- _Your objective_:
Pull out each line from the entries below that contains the word "Click".

- _Listing_:
==========
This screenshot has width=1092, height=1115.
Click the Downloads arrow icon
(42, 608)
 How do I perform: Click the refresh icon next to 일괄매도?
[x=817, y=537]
==========
- _Task output_:
Click the Downloads arrow icon
 How do I perform: Click the refresh icon next to 일괄매도?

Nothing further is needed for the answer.